Unfortunately, as of this writing, there’s no such direct support in the AWS Console (nor any of their AWS API) that supports Multi-AZ/-Region/-Cloud deployments for Galera node clusters.

High Availability, Scalability, and Redundancy

To achieve a multi-AZ deployment, it’s recommendable that you provision your galera nodes in different availability zones. This prevents the cluster from going down or a cluster malfunction due to lack of quorum.

You can also setup an AWS Auto Scaling and create an auto scaling group to monitor and do status checks so your cluster will always have redundancy, scalable, and highly availability. Auto Scaling should solve your problem in the case that your node goes down for some unknown reason.

For multi-region or multi-cloud deployment, Galera has its own parameter called gmcast.segment for which you can set this upon server start. This parameter is designed to optimize the communication between the Galera nodes and minimize the amount of traffic sent between network segments including writeset relaying and IST and SST donor selection.

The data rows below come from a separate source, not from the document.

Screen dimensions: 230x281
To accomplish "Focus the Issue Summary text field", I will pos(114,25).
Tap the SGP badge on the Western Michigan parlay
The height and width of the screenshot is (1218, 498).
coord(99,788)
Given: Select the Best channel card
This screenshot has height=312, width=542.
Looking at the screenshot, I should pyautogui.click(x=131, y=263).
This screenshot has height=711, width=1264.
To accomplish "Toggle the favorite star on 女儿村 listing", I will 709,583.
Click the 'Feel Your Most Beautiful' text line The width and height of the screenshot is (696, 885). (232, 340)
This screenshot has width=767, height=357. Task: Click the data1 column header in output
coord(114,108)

This type of setup allows you to deploy multiple nodes in different regions for your Galera Cluster. Aside from that, you can also deploy your Galera nodes on a different vendor, for example, if it’s hosted in Google Cloud and you want redundancy on Microsoft Azure.

I would recommend you to check out our blog Multiple Data Center Setups Using Galera Cluster for MySQL or MariaDB and Zero Downtime Network Migration With MySQL Galera Cluster Using Relay Node to gather more information on how to implement these types of deployments.

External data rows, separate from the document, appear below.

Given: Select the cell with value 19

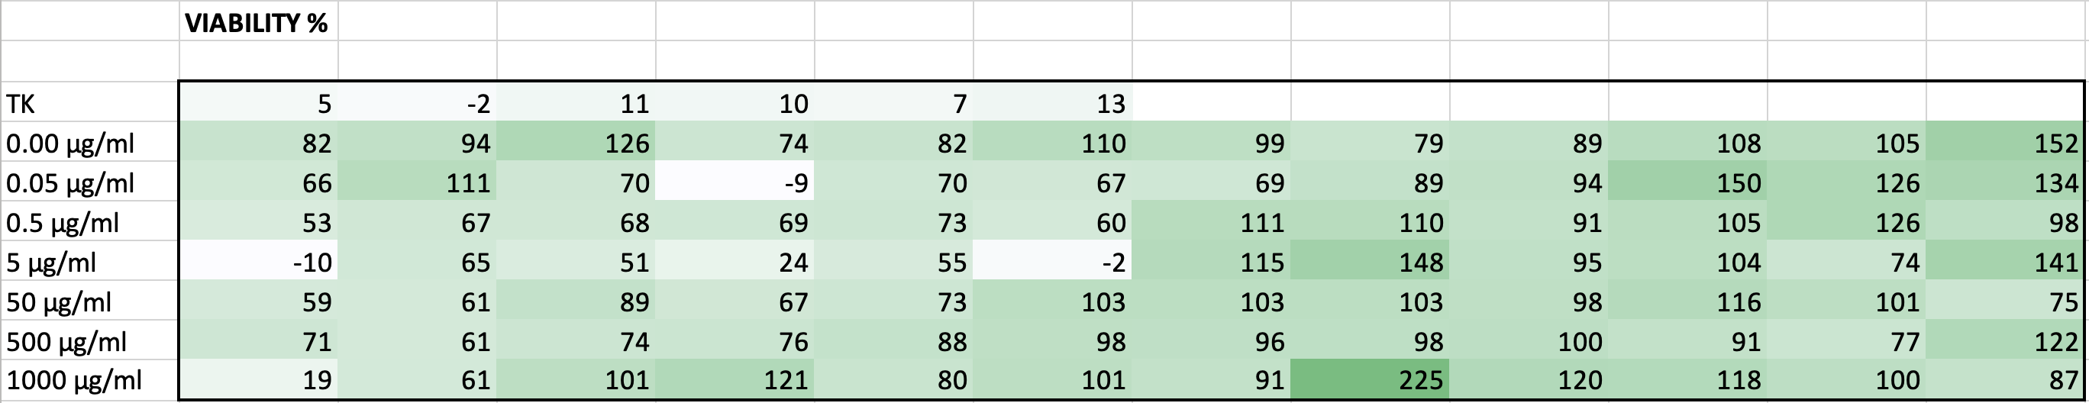Looking at the screenshot, I should [x=258, y=379].
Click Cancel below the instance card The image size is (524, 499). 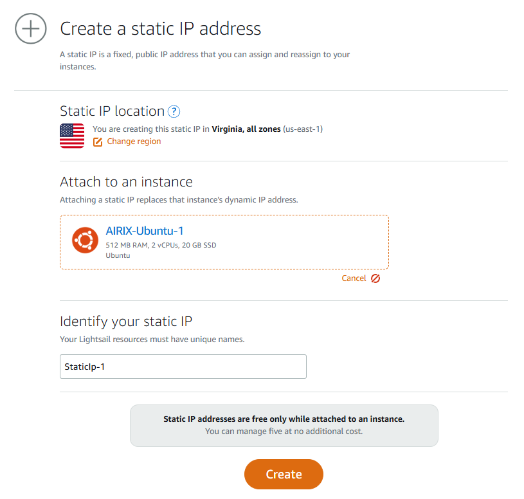click(x=354, y=278)
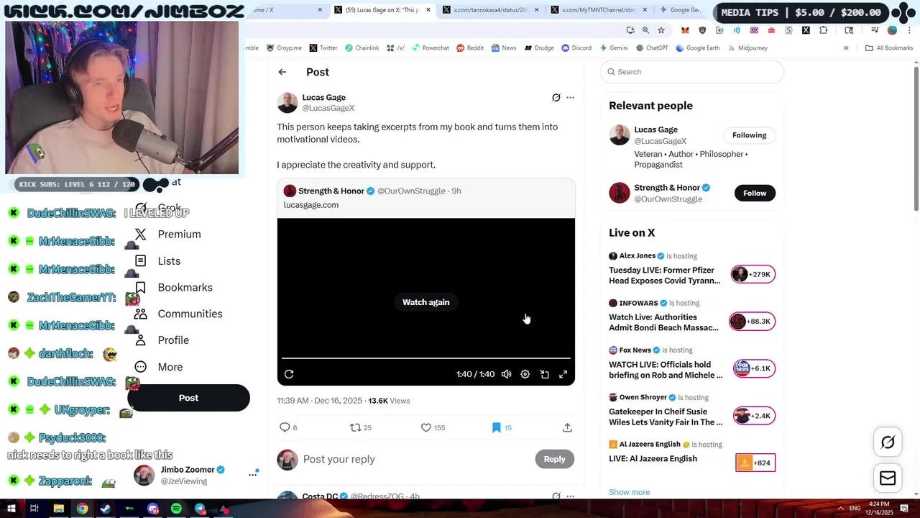Follow Strength & Honor account
The height and width of the screenshot is (518, 920).
point(755,193)
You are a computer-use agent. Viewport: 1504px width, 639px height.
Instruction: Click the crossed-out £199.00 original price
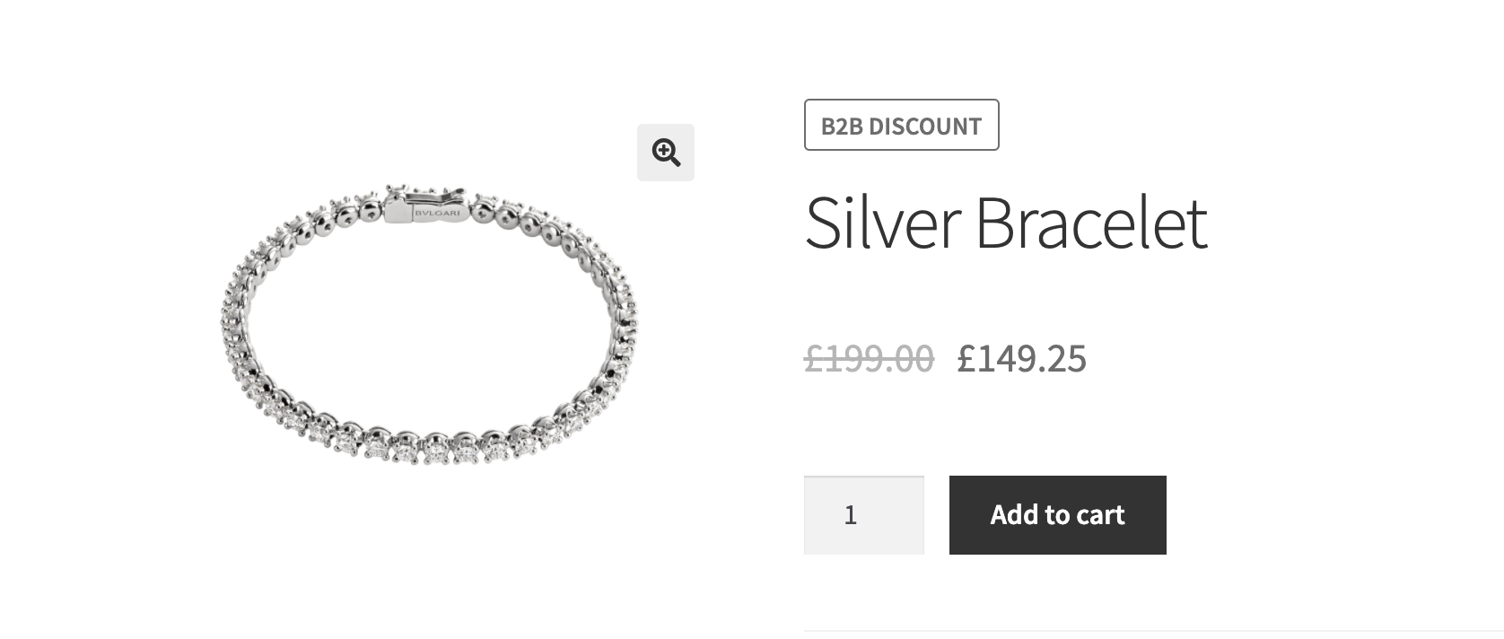tap(869, 358)
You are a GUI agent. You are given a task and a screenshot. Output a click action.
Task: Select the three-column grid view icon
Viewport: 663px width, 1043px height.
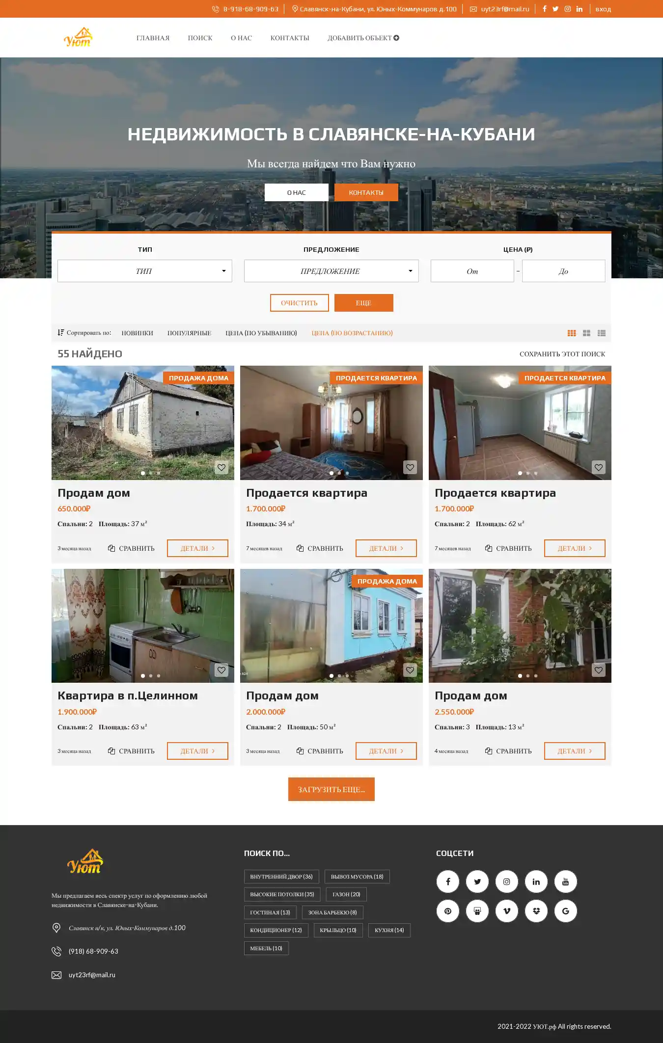pos(572,333)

Database Performance on AWS

Depending on your application demand, if your queries memory consuming the memory optimized instances are your ideal choice. If your application has higher transactions that require high-performance for web servers or batch processing, then choose compute optimized instances. If you want to learn more about optimizing your Galera Cluster, you can check out this blog How to Improve Performance of Galera Cluster for MySQL or MariaDB.

Database Backups on AWS

Creating backups can be difficult since there’s no direct support within AWS that is specific for MySQL Galera technology. However, AWS provides you a disaster and recovery solution using EBS Snapshots. You can take snapshots of the EBS volumes attached to your instance, then either take a backup by schedule using CloudWatch or by using the Amazon Data Lifecycle Manager (Amazon DLM) to automate the snapshots.

Take note that the snapshots taken are incremental backups, which means that only the blocks on the device that have changed after your most recent snapshot are saved. You can store these snapshots to AWS S3 to save storage costs. Alternatively, you can use external tools like Percona Xtrabackup, and Mydumper (for logical backups) and store these to AWS EFS -> AWS S3 -> AWS Glacier.

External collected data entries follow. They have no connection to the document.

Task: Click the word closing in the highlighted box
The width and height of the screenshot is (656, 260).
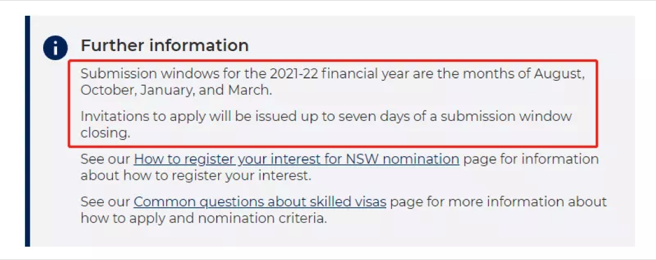Action: [106, 133]
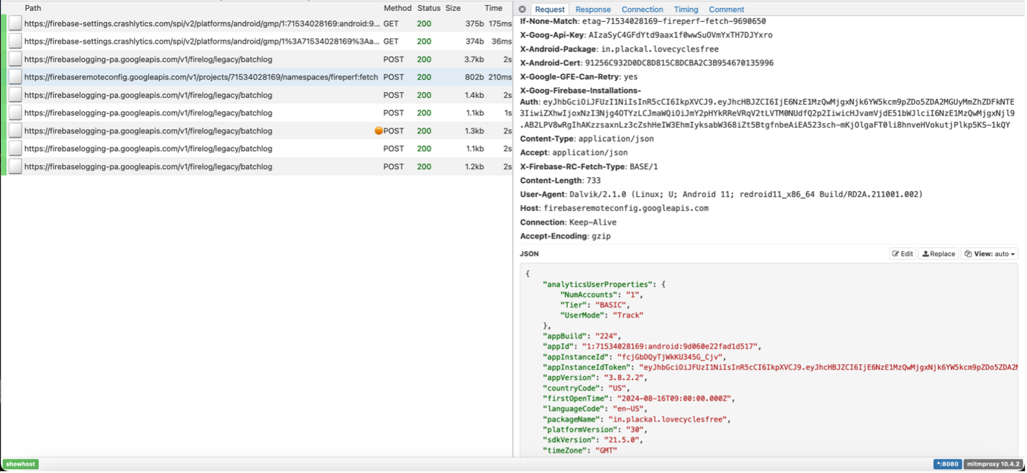The width and height of the screenshot is (1027, 473).
Task: Click the showhost indicator in the footer
Action: point(21,464)
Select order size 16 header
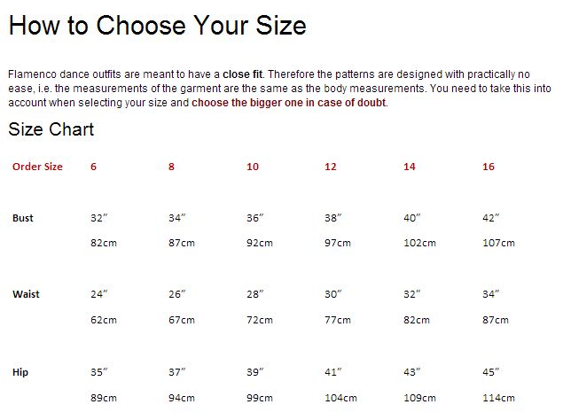 click(x=489, y=167)
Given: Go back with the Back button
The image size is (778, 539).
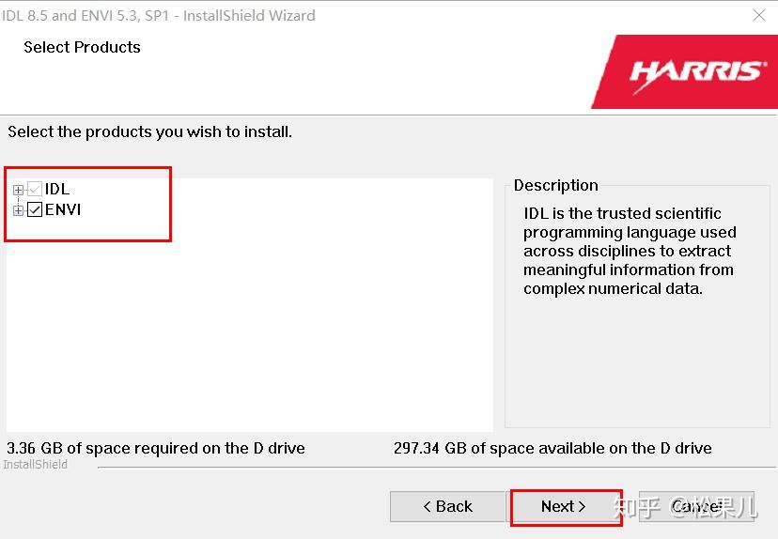Looking at the screenshot, I should click(446, 506).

You can also setup Lifecycle Management in AWS if you need your backup data to be stored in a more cost efficient manner. If you have large files and are going to utilize the AWS EFS, you can leverage their AWS Backup solution as this is also a simple yet cost-effective solution.

On the other hand, you can also use external services (as well such as ClusterControl) which provides you both monitoring and backup solutions. Check this out if you want to know more.

Database Monitoring on AWS

AWS offers health checks and some status checks to provide you visibility into your Galera nodes. This is done through CloudWatch and CloudTrail.

CloudTrail lets you enable and inspect the logs and perform audits based on what actions and traces have been made.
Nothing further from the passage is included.